Ontario stretches interval between vaccine shots

ONTARIO – Ontario will extend the interval between doses of COVID-19 vaccines to up to four months after a national panel recommended doing so, paving the way for an acceleration of the province’s immunization effort.

A spokeswoman for Health Minister Christine Elliott said the province welcomed the updated guidance from the National Advisory Committee on Immunization (NACI) released yesterday (March 3) afternoon.

The recommendation came two days after Ontario sought advice on dosing intervals in an effort to speed up its rollout, which has been criticized for being slow.

“This will allow Ontario to rapidly accelerate its vaccine rollout and get as many vaccines in to arms as quickly as possible and, in doing so, provide more protection to more people,” Alexandra Hilkene released in a statement.

The province said it will soon share details on an updated vaccine plan that accounts for the new dosing recommendation as well as expected supply of the recently approved Oxford-AstraZeneca shots.

Earlier yesterday, Ontario said it plans to administer the Oxford-AstraZeneca vaccine to residents aged 60 to 64.

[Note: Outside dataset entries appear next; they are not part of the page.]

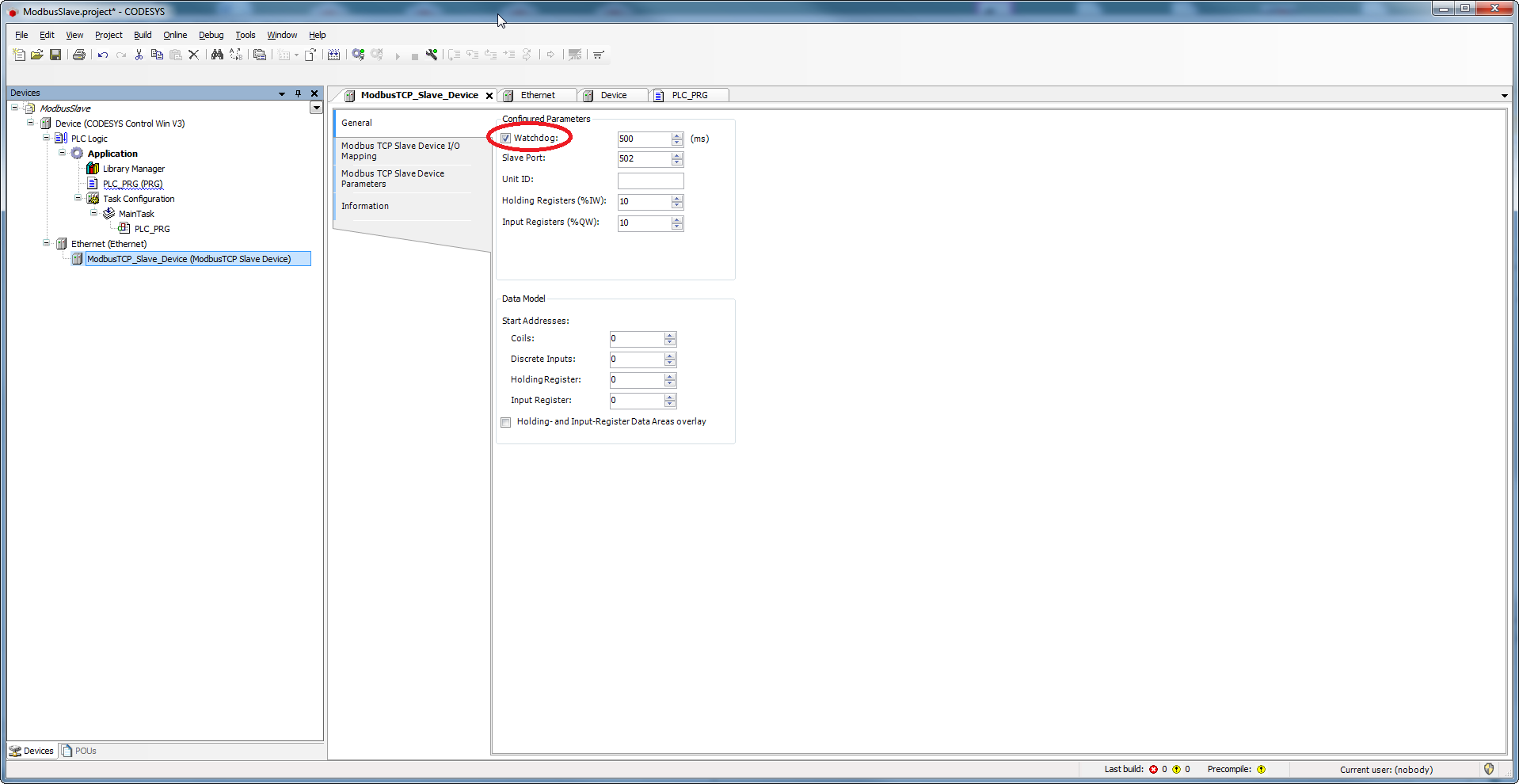The height and width of the screenshot is (784, 1519).
Task: Open Find with the binoculars icon
Action: click(x=217, y=55)
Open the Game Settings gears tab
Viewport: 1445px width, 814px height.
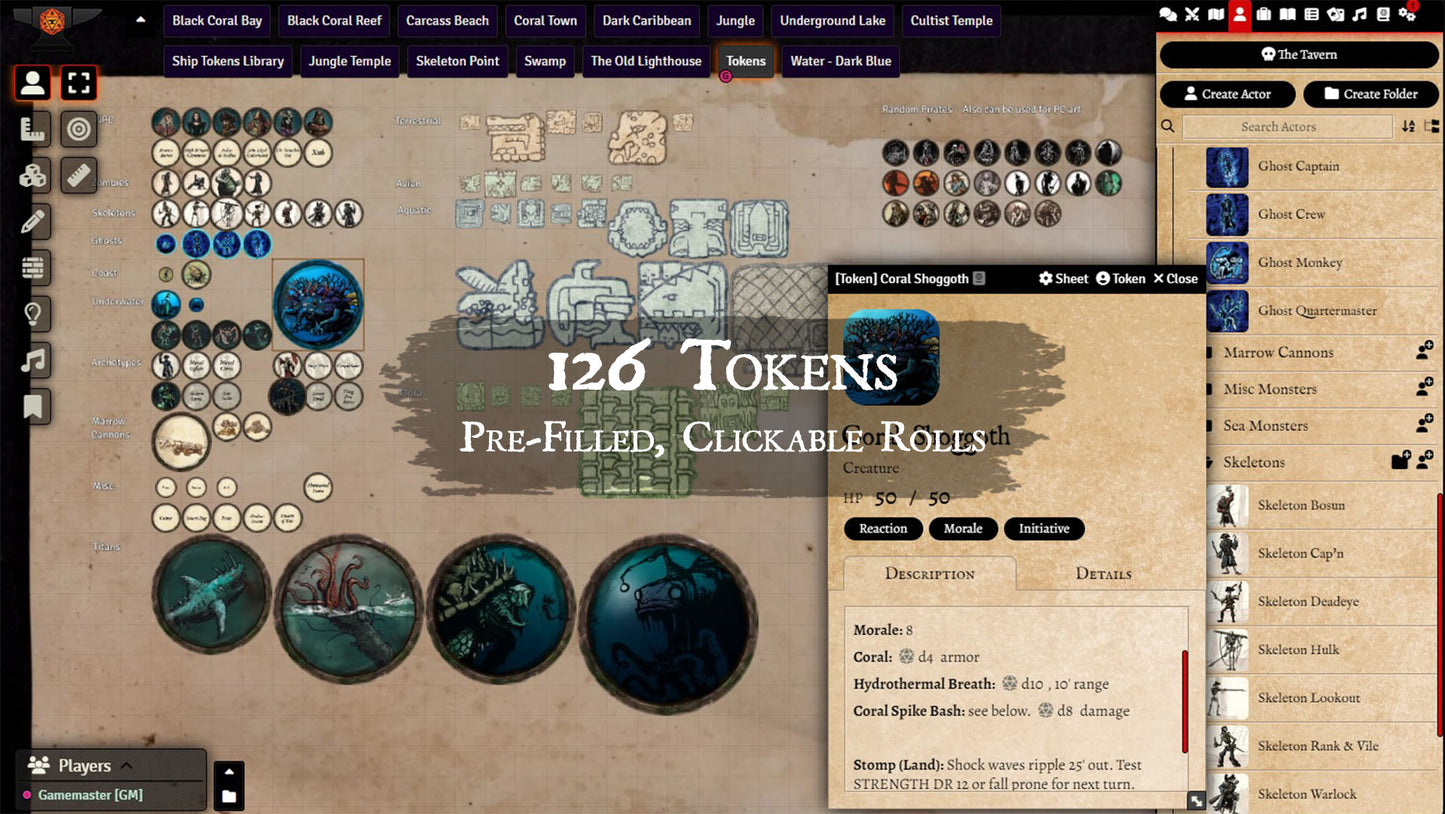pos(1407,14)
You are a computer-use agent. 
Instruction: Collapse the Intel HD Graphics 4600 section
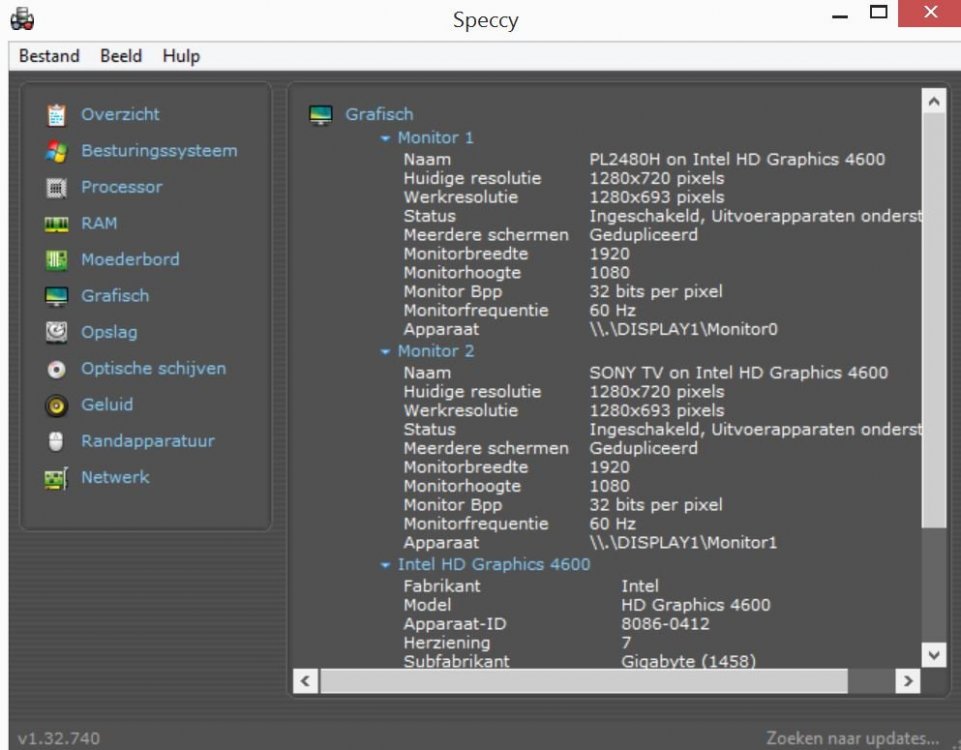point(386,565)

Solicitor General Sylvia Jones said the targeted use of the vaccine will help cut illness and death across Ontario.

“We know that from age 60 and up there are, unfortunately, more hospitalizations when someone gets COVID,” she said. “By focusing in on those parts of our population that are more vulnerable, what we ended up actually doing is tamping down and curbing transmission.”

Jones said the Oxford-AstraZeneca shot will not be administered through mass immunization clinics but through a “different pathway,” although she did not elaborate on what that would be. 

Ontario said earlier this week it was following the advice of the national vaccine panel that recommended against using the Oxford-AstraZeneca shot on people aged 65 and older due to limited data on its effectiveness in seniors.

Jones also said the government has signed an agreement with the province’s pharmacists’ association to have COVID-19 shots administered in pharmacies in the coming months.

Ontario has so far focused on vaccinating the highest-priority groups, including long-term care residents and certain health-care workers.

The province said it aims to start vaccinating residents aged 80 and older starting the third week of March, though the timeline is subject to change.

Some public health units however, have moved ahead with vaccinations for the general population, starting with people aged 80 and older. 

Those units are taking bookings for immunizations through their own web or phone systems as a provincial portal remains under development.

Ontario has administered a total of 754,419 doses of a COVID-19 vaccine so far.

Meanwhile, Ontario is expected to determine later this week if a number of COVID-19 hot spot regions will move back to its pandemic restrictions’ framework. Toronto, Peel and North Bay remain under strict stay-at-home orders that are set to expire Monday.